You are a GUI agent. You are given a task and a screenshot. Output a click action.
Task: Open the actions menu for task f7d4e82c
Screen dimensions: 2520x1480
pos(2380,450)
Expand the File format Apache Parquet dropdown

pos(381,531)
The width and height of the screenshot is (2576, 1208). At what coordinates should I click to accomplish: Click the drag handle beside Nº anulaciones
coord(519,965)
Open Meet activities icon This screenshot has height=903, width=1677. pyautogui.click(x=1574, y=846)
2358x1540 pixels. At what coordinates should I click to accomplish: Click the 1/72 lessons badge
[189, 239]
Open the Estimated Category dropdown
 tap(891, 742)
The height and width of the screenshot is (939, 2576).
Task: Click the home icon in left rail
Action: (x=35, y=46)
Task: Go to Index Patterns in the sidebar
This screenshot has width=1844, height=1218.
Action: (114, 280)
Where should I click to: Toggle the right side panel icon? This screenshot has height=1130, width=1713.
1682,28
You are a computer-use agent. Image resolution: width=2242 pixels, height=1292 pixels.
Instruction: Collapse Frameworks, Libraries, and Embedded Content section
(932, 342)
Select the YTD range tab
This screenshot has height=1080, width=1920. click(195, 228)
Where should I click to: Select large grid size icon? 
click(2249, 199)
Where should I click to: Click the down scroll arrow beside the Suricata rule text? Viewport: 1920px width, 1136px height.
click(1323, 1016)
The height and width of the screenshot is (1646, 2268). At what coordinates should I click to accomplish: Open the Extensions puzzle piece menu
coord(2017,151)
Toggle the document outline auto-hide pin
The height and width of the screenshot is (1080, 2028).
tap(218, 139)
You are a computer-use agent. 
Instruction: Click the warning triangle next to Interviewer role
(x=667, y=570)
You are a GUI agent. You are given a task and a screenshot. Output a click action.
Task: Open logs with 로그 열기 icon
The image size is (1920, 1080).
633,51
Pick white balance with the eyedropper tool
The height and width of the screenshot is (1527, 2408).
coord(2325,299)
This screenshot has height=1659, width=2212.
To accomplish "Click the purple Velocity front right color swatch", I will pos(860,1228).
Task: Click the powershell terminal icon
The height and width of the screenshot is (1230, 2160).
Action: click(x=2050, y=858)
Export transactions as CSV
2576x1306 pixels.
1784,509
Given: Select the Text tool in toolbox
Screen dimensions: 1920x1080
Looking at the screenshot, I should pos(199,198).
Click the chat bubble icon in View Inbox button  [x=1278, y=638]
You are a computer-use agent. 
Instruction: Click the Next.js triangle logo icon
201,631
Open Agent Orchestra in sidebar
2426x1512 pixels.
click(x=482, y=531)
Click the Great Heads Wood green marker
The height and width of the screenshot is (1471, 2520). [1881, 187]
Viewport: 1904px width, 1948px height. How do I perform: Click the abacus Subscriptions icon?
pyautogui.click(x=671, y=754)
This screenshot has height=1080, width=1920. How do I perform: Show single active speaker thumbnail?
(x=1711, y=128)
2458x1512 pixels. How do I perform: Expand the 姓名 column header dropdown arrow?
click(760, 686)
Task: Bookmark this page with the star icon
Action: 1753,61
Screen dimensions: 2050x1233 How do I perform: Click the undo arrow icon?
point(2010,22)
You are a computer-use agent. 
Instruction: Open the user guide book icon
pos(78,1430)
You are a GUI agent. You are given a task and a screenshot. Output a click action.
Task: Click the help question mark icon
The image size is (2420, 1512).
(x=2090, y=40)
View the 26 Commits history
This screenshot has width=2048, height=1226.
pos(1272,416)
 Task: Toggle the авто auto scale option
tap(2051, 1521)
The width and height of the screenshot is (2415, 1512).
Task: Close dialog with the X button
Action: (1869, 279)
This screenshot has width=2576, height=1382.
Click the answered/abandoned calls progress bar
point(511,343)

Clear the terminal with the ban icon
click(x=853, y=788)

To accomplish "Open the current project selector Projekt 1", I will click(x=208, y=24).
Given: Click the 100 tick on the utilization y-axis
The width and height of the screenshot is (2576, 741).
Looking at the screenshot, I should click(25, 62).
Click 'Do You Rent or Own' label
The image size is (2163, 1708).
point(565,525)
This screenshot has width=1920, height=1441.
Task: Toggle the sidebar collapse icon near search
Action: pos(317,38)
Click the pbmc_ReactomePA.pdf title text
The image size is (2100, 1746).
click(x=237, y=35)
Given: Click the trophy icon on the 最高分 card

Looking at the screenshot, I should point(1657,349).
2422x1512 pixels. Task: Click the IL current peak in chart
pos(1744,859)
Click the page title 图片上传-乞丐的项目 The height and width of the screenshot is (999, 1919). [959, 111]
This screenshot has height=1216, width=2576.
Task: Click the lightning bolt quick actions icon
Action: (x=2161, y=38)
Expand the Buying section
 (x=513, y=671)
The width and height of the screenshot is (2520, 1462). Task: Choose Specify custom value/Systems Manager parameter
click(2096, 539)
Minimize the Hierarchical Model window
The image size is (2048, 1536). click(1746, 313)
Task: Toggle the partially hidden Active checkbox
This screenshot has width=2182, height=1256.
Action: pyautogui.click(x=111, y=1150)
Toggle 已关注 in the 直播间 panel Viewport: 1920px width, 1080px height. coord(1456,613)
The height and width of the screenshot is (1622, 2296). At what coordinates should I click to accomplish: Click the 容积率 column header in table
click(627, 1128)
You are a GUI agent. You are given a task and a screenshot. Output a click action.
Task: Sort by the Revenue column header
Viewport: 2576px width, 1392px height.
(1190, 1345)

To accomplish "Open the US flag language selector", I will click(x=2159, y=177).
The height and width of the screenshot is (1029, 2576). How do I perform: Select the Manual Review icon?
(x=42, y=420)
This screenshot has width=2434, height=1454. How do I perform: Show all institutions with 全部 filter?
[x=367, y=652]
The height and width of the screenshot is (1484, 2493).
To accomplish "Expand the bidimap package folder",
◆ ◆ ◆ ◆ ◆
◆ WHAT TO PRODUCE
Could you reproduce all of the material above, exactly as it reads?

◆ ANSWER BELOW
You are a GUI agent. You are given a task and a screenshot. Output a click action.
Task: Open the actions menu for task f7d4e82c
Screen dimensions: 2520x1480
pos(2380,450)
Expand the File format Apache Parquet dropdown

pos(381,531)
The width and height of the screenshot is (2576, 1208). At what coordinates should I click to accomplish: Click the drag handle beside Nº anulaciones
coord(519,965)
Open Meet activities icon This screenshot has height=903, width=1677. pyautogui.click(x=1574, y=846)
2358x1540 pixels. At what coordinates should I click to accomplish: Click the 1/72 lessons badge
[189, 239]
Open the Estimated Category dropdown
 tap(891, 742)
The height and width of the screenshot is (939, 2576).
Task: Click the home icon in left rail
Action: (x=35, y=46)
Task: Go to Index Patterns in the sidebar
This screenshot has width=1844, height=1218.
Action: (114, 280)
Where should I click to: Toggle the right side panel icon? This screenshot has height=1130, width=1713.
1682,28
You are a computer-use agent. Image resolution: width=2242 pixels, height=1292 pixels.
Instruction: Collapse Frameworks, Libraries, and Embedded Content section
(932, 342)
Select the YTD range tab
This screenshot has height=1080, width=1920. click(195, 228)
Where should I click to: Select large grid size icon? 
click(2249, 199)
Where should I click to: Click the down scroll arrow beside the Suricata rule text? Viewport: 1920px width, 1136px height.
click(1323, 1016)
The height and width of the screenshot is (1646, 2268). At what coordinates should I click to accomplish: Open the Extensions puzzle piece menu
coord(2017,151)
Toggle the document outline auto-hide pin
The height and width of the screenshot is (1080, 2028).
tap(218, 139)
You are a computer-use agent. 
Instruction: Click the warning triangle next to Interviewer role
(x=667, y=570)
You are a GUI agent. You are given a task and a screenshot. Output a click action.
Task: Open logs with 로그 열기 icon
The image size is (1920, 1080).
633,51
Pick white balance with the eyedropper tool
The height and width of the screenshot is (1527, 2408).
coord(2325,299)
This screenshot has height=1659, width=2212.
To accomplish "Click the purple Velocity front right color swatch", I will pos(860,1228).
Task: Click the powershell terminal icon
The height and width of the screenshot is (1230, 2160).
Action: click(x=2050, y=858)
Export transactions as CSV
2576x1306 pixels.
1784,509
Given: Select the Text tool in toolbox
Screen dimensions: 1920x1080
Looking at the screenshot, I should pos(199,198).
Click the chat bubble icon in View Inbox button  [x=1278, y=638]
You are a computer-use agent. 
Instruction: Click the Next.js triangle logo icon
201,631
Open Agent Orchestra in sidebar
2426x1512 pixels.
click(x=482, y=531)
Click the Great Heads Wood green marker
The height and width of the screenshot is (1471, 2520). [1881, 187]
Viewport: 1904px width, 1948px height. How do I perform: Click the abacus Subscriptions icon?
pyautogui.click(x=671, y=754)
This screenshot has height=1080, width=1920. How do I perform: Show single active speaker thumbnail?
(x=1711, y=128)
2458x1512 pixels. How do I perform: Expand the 姓名 column header dropdown arrow?
click(760, 686)
Task: Bookmark this page with the star icon
Action: 1753,61
Screen dimensions: 2050x1233 How do I perform: Click the undo arrow icon?
point(2010,22)
You are a computer-use agent. 
Instruction: Open the user guide book icon
pos(78,1430)
You are a GUI agent. You are given a task and a screenshot. Output a click action.
Task: Click the help question mark icon
The image size is (2420, 1512).
(x=2090, y=40)
View the 26 Commits history
This screenshot has width=2048, height=1226.
pos(1272,416)
 Task: Toggle the авто auto scale option
tap(2051, 1521)
The width and height of the screenshot is (2415, 1512).
Task: Close dialog with the X button
Action: (1869, 279)
This screenshot has width=2576, height=1382.
Click the answered/abandoned calls progress bar
point(511,343)

Clear the terminal with the ban icon
click(x=853, y=788)

To accomplish "Open the current project selector Projekt 1", I will click(x=208, y=24).
Given: Click the 100 tick on the utilization y-axis
The width and height of the screenshot is (2576, 741).
Looking at the screenshot, I should click(25, 62).
Click 'Do You Rent or Own' label
The image size is (2163, 1708).
point(565,525)
This screenshot has width=1920, height=1441.
Task: Toggle the sidebar collapse icon near search
Action: pos(317,38)
Click the pbmc_ReactomePA.pdf title text
The image size is (2100, 1746).
click(x=237, y=35)
Given: Click the trophy icon on the 最高分 card

Looking at the screenshot, I should point(1657,349).
2422x1512 pixels. Task: Click the IL current peak in chart
pos(1744,859)
Click the page title 图片上传-乞丐的项目 The height and width of the screenshot is (999, 1919). [959, 111]
This screenshot has height=1216, width=2576.
Task: Click the lightning bolt quick actions icon
Action: (x=2161, y=38)
Expand the Buying section
 (x=513, y=671)
The width and height of the screenshot is (2520, 1462). Task: Choose Specify custom value/Systems Manager parameter
click(2096, 539)
Minimize the Hierarchical Model window
The image size is (2048, 1536). click(1746, 313)
Task: Toggle the partially hidden Active checkbox
This screenshot has width=2182, height=1256.
Action: pyautogui.click(x=111, y=1150)
Toggle 已关注 in the 直播间 panel Viewport: 1920px width, 1080px height. coord(1456,613)
The height and width of the screenshot is (1622, 2296). At what coordinates should I click to accomplish: Click the 容积率 column header in table
click(627, 1128)
You are a GUI agent. You are given a task and a screenshot. Output a click action.
Task: Sort by the Revenue column header
Viewport: 2576px width, 1392px height.
(1190, 1345)

To accomplish "Open the US flag language selector", I will click(x=2159, y=177).
The height and width of the screenshot is (1029, 2576). How do I perform: Select the Manual Review icon?
(x=42, y=420)
This screenshot has width=2434, height=1454. How do I perform: Show all institutions with 全部 filter?
[x=367, y=652]
The height and width of the screenshot is (1484, 2493).
To accomplish "Expand the bidimap package folder",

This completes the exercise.